Y me agita la mente especialmente hoy, un domingo de agosto bajo el sol de la Bañeza, a las 10 de la mañana, en ese clima en que todo parece moverse lentamente y unos pocos “zombies de día” nos abalanzamos a tomarnos un desayuno sano. Y digo “zombies de día” porque hace cuatro horas, me tuve que levantar en mitad de la noche a buscar a mi hijo adolescente y sus amigos de la fiesta nocturna para traerles de regreso al pueblo, alborotados y con decidido propósito de no levantarse antes de mediodía. Y por supuesto cuando se levanten no será para ayudar, pues no tienen tiempo (¿tengo que hacerlo ahoraaaa?) sino para reclamar (comida, dinero o ambos).
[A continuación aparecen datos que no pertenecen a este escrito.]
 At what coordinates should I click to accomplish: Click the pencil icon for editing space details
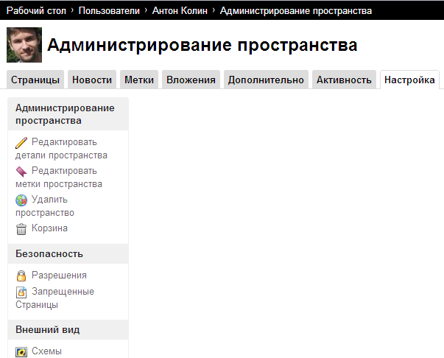(x=21, y=142)
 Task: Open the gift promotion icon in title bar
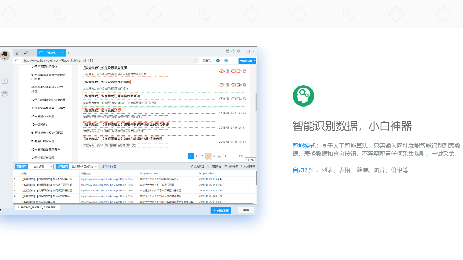(x=228, y=51)
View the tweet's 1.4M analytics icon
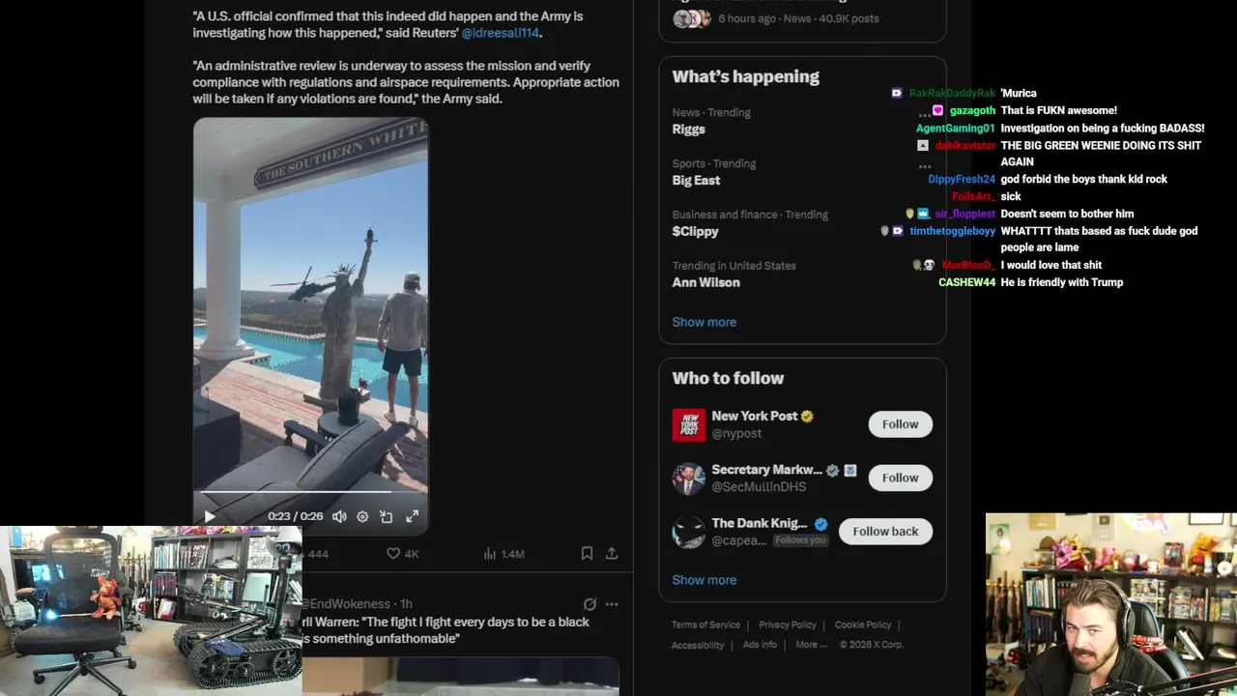1237x696 pixels. tap(490, 554)
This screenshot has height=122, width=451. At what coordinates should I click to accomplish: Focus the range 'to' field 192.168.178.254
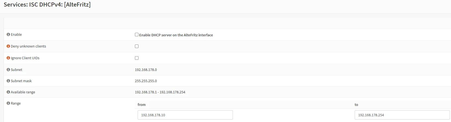click(x=402, y=115)
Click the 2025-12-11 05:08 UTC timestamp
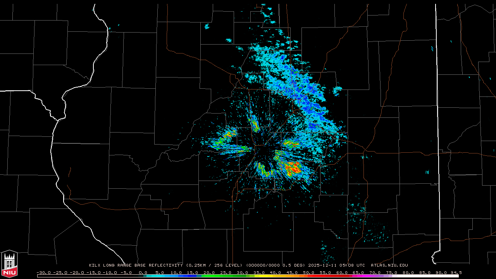The height and width of the screenshot is (279, 496). point(336,265)
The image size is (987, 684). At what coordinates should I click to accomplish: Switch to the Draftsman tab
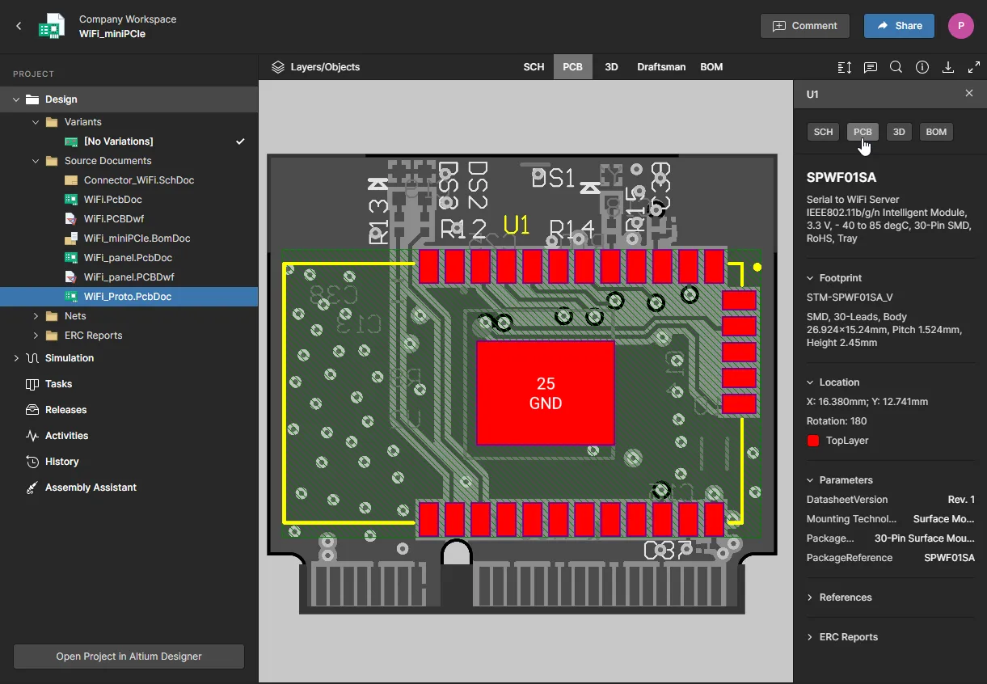coord(660,67)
Pero lo más llamativo a mis ojos de explorador en territorio caníbal, a las 6 de la mañana, en las inmediaciones de la plaza cortada al tráfico, y donde la música atronaba, era la cantidad de adolescentes que seguían sus libaciones de botellón, con algunos tirados en bancos o portales (como heridos de guerra), otros revolcándose con parejas que intercambiaban en jardines y la inmensa mayoría agitándose (no sé si para entrar en calor, para seguir la música o para agitar las pocas neuronas supervivientes del frenesí).
Pero vayamos más allá…
Cuento esto porque yo también fui adolescente atolondrado, y creo que eso me formó y enseñó a comprender lo que era “vivir la noche”: el deambuleo en pandilla de bar en bar, el sondeo de parejas en bares o fiestas que no parecían mostrar simétrico interés, el despilfarro de la paga semanal, el mágico fenómeno de “divertirse aburriéndose” (solíamos salir de locales atiborrados afirmando paradójicamente “no hay ambiente”), la inmersión en la atmósfera de decibelios y alcohol junto a otros jóvenes que parecían saber que el apocalipsis se cumpliría al día siguiente, la experiencia de la fiera que sale de la jaula familiar y disfruta de un zoo nocturno con mayor libertad… Y todo forma, sin duda (como reflejé en mis Memorias de escolar sin cachivaches tecnológicos). No renuncio a ello porque, como nos enseñó el filósofo, lo que no te mata te hace más fuerte y, añadiría, que las experiencias más vacías son las que te enseñan a valorar las que no lo son.
Sin embargo, como contrapeso de aquellos turbulentos años adolescentes, yo leía. Mucho pese a que no podía comprar todos los libros que deseaba. Me apasionaban los tebeos y luego las novelas y era asiduo de la biblioteca municipal y de las librerías de viejo.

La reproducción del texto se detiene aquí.